## Data shown
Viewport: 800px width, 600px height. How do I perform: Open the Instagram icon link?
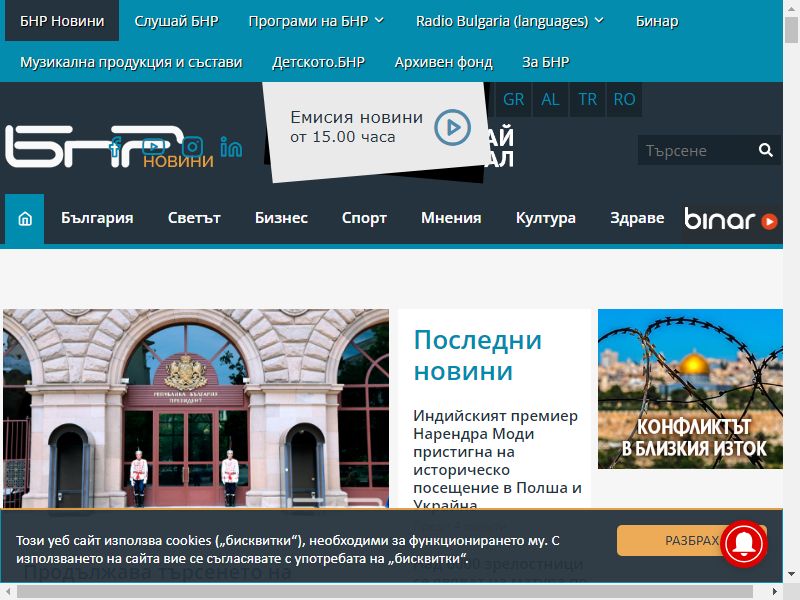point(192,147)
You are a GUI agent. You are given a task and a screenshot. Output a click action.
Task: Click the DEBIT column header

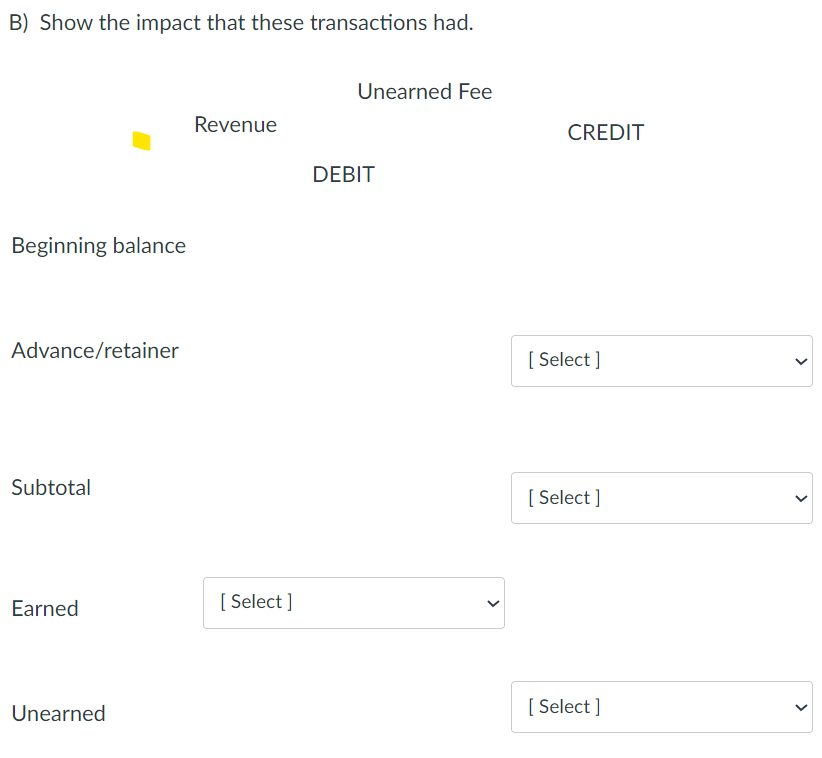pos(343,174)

## Exercise description
Give the records a second time exactly, keeping the images out.

## Exercise output
Viewport: 800px width, 600px height. How do I perform: Open the Instagram icon link?
point(192,147)
You are a GUI agent. You are given a task and a screenshot. Output a click action.
Task: Click the DEBIT column header

pos(343,174)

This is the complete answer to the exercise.